There also is evidence that the predominance of foreign currency liabilities in the banks’ balance sheets in Turkey induces a selling pressure in the exchange market as well as a fear of floating.
Explanations
Why might a country prefer a smooth exchange rate with low volatility and be reluctant to float the currency? A free floating exchange rate would increase foreign exchange volatility. The volatility might be very large during crisis period. This could cause serious problems, especially in emerging economies.Financial dollarization and original sin
Firstly, financial dollarization is one main reason against floating exchange rate. It refers to the situations where liabilities are denominated in foreign currencies while assets are in the local currency. Consequently. liability dollarization is also used interchangeably with currency mismatch. Under this currency mismatch, an unexpected depreciation of local currency would deteriorate bank and corporation's balance sheets, and the shrink in asset relative to foreign currency debts would threaten the stability of the financial system in local country. In countries with significant currency mismatches, the balance sheet effect is quite substantial, ignoring the high exchange rate volatility can prove to be very costly. This could provide an argument for sterilized foreign market intervention.The situation that "most developing countries are not able to borrow abroad in their domestic currency" is referred to "original sin" in economics literature. Original sin is present among most of the developing economies, especially in periods with high inflation rate and currency depreciation. This global capital market imperfection contributes a lot to the widespread liability dollarization phenomenon. International transaction costs, network externalities, lack of credible domestic policies and underdeveloped local bond market are claimed to be the main reasons to the original sin.

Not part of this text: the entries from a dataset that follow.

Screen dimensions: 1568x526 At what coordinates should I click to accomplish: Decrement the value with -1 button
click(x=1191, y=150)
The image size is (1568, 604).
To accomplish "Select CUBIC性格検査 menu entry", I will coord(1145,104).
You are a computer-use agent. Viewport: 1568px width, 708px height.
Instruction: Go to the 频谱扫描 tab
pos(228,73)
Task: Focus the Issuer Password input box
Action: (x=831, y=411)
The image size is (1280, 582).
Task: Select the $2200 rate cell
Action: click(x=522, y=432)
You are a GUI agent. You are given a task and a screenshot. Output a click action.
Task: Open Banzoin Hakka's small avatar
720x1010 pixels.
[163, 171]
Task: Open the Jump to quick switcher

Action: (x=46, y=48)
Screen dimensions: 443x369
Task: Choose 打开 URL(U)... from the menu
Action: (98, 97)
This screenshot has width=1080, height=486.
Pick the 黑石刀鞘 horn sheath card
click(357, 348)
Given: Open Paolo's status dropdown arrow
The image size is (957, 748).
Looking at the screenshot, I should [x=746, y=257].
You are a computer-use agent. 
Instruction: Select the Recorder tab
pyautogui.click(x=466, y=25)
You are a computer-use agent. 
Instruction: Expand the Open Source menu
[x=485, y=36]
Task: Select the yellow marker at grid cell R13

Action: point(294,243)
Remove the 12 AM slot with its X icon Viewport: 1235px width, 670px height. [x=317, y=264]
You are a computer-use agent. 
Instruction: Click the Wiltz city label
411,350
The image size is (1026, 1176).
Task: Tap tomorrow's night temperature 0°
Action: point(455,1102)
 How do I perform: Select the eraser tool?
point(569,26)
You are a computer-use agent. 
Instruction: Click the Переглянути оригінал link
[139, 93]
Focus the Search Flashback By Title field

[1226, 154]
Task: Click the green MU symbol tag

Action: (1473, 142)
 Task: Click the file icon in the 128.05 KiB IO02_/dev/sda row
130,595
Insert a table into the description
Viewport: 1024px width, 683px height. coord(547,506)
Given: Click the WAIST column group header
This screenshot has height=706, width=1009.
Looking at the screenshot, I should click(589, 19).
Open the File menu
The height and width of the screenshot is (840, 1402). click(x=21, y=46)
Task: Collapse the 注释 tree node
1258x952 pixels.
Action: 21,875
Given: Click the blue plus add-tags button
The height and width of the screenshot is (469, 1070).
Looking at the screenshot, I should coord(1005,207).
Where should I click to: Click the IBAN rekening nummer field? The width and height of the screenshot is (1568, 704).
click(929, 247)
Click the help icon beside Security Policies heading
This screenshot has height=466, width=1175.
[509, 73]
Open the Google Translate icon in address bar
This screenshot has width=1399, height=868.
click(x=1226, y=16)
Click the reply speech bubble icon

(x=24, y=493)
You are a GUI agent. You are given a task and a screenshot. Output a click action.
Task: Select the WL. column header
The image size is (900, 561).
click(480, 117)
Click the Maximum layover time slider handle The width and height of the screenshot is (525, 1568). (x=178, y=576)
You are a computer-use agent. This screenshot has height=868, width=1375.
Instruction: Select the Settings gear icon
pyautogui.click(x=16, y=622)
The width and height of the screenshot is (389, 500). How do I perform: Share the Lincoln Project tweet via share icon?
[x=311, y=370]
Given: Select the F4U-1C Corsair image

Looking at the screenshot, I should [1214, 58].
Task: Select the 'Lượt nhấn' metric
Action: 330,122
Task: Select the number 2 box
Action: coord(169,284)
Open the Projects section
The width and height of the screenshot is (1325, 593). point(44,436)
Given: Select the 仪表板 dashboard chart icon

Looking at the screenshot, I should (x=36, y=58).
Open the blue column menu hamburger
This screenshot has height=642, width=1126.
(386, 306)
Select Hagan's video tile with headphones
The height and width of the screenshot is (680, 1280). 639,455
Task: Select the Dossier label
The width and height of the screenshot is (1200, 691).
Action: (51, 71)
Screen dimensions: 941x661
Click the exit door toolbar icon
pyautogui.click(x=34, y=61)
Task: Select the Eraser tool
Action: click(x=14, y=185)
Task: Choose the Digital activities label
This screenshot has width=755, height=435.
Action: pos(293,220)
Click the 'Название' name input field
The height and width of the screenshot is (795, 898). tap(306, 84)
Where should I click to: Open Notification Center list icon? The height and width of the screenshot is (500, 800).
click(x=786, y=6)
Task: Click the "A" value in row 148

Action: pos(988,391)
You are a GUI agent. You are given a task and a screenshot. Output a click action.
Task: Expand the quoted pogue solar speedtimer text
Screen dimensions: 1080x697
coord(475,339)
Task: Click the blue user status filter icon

Contractionary depreciation
The cases of fear of floating mainly focus on the case of currency depreciation. Following the currency mismatch channel and balance sheet effects above, there is an output cost associated with depreciation of domestic currency, sometimes this adverse effect in output is called contractionary depreciation/devaluation.More generally, uncertainty in real exchange rate would reduce investment, and thus generating extra output costs. Actually, volatility affects economic growth not only through its direct impact on lowering investment, but may also harm productivity growth by affecting the efficiency of investment allocation. For example, some economists find strong evidence of how relative price volatility affect sectoral allocation of investment away from what total factor productivity differences would indicate. Furthermore, to smooth out exchange rate fluctuations, emerging countries are usually engaged in an active interest rate defense of the currency. There is also an output cost of raising interest rates. In a model with nominal wage rigidities, changes in exchange rate implies changes in actual real wage. As a result, "involuntary unemployment" and "voluntary unemployment" would arise due to labor market wage distortions.
If these output costs due to exchange rate fluctuations are sufficiently large relative to the cost of intervention, it is optimal of the decision maker to stabilize the exchange rate.